* [Provided text]:
━━━━
2. Optimize Event Handlers

Slow or heavy event logic increases latency between a click and the visual update. Sometimes the UI waits for calculations before showing a result.

Best practices:

  • Debouncing and Throttling : Limit how often input and scroll handlers fire — especially useful for search fields and real-time filtering.
  • Passive Event Listeners : Use passive: true to prevent blocking scrolling and gestures during touch events.
  • Avoid Heavy Synchronous Logic in Event Handlers : UI feedback should happen immediately, and data processing should run afterward.

3. Offload Heavy Compute Tasks

If an interaction triggers expensive work (sorting, filtering, encryption, parsing), it should not block rendering.

Use:

  • Web Workers : Move heavy tasks to background threads so the UI remains responsive.
  • Deferred & Background Processing : Run non essential work slightly after the visual update or after requestIdleCallback().

4. Reduce or Optimize Third-Party Scripts

External scripts are one of the biggest contributors to poor responsiveness. Heatmaps, ad networks, A/B testing scripts, and chat widgets often attach multiple event listeners and block execution.

Solutions:

  • Defer Non-Critical Scripts
    Load them after initial user interaction or after the page becomes idle.
  • Lazy-Load Trackers and Widgets
    A chat widget does not need to load before a user scrolls or clicks.
  • Use Tag Manager to Consolidate Tracking
    Fewer requests mean fewer blocking tasks.
━━━━
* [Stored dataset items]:
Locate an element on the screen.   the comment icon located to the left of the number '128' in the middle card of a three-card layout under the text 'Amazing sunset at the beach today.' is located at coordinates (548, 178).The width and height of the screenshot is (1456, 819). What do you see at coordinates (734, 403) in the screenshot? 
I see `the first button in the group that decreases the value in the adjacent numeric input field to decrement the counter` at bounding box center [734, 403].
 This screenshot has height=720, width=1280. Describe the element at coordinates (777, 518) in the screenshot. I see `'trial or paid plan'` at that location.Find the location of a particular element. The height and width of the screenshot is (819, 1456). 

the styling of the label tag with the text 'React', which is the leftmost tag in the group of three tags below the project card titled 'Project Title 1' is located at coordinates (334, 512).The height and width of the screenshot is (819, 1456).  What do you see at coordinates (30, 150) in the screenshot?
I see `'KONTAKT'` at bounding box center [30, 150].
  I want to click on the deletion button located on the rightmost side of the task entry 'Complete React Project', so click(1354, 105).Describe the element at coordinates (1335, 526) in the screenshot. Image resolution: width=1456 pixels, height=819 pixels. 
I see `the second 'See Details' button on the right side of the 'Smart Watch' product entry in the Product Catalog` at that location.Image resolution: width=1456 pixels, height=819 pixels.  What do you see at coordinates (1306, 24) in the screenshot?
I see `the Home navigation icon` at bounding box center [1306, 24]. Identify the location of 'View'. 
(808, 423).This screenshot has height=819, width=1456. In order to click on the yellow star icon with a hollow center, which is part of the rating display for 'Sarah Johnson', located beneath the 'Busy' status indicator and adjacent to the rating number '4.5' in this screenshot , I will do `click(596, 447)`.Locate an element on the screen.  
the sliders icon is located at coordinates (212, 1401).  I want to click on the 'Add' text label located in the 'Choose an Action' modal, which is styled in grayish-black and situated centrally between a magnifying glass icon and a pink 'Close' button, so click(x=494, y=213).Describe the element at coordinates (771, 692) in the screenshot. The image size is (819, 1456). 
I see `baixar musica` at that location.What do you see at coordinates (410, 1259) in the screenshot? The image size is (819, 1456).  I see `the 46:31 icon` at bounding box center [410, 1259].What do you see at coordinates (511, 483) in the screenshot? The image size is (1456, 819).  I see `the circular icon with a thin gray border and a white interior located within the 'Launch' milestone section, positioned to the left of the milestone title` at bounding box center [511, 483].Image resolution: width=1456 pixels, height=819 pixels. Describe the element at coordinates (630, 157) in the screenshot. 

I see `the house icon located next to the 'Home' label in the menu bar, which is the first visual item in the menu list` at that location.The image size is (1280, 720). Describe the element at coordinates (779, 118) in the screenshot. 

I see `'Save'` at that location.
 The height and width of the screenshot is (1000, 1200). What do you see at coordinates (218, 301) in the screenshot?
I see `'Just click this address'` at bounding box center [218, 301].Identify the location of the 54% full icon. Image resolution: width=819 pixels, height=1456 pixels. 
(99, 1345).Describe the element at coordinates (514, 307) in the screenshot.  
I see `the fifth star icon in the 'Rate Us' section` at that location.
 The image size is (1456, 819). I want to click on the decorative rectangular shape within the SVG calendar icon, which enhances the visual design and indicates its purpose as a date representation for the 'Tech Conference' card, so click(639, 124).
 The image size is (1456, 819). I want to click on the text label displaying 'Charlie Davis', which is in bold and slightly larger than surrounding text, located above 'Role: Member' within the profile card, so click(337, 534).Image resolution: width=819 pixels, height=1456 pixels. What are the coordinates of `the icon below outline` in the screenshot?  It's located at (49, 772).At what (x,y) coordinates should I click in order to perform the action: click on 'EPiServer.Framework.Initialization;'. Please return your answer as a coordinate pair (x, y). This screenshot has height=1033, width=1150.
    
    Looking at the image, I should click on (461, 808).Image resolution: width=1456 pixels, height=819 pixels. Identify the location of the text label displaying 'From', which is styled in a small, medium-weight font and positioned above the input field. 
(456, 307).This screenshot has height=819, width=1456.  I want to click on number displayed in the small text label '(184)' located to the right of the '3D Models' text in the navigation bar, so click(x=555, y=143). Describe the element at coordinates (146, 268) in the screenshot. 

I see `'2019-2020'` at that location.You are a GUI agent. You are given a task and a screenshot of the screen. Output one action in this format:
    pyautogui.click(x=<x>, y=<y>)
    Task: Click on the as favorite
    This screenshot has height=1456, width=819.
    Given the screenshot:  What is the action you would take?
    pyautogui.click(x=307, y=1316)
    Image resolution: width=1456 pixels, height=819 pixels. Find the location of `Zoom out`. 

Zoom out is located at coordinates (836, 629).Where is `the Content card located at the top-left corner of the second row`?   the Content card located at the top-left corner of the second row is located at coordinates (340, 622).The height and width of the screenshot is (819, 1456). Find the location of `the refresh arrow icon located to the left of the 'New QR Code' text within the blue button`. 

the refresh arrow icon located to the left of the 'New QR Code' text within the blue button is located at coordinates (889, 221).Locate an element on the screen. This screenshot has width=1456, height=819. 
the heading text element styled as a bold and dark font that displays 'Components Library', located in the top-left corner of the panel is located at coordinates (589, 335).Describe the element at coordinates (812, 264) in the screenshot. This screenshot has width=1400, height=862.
━━━━
Write what comes next in the text on speeding up page responsiveness, picking up after its final sentence.

  • Remove Unused Tools
    Every script should exist only if it brings measurable value.

5. Improve Framework Rendering

Framework heavy apps often suffer from excessive hydration or unnecessary re-renders.

Optimizing based on framework:

React

  • React.lazy + Suspense for component level lazy loading
  • Memoization (React.memo, useCallback, useMemo) to prevent unnecessary re-renders
  • Server components and partial hydration for lighter initial overhead

Vue

  • Lazy hydration for non-critical components
  • Minimize watchers or reactive dependencies
  • Use computed values efficiently to prevent reactivity overload

6. Reduce DOM Size and Avoid Layout Thrashing

A large DOM makes interactions more expensive because the browser must recalculate layout and repaint elements more often.

Fix using:

  • Smaller Component Trees : Avoid deeply nested wrappers and unnecessary markup.
  • Avoid Top/Left for Animation : Use CSS transform and opacity to prevent layout recalculation.
  • Batch DOM Reads and Writes : Use requestAnimationFrame() or batching logic to prevent mid-task layout thrashing.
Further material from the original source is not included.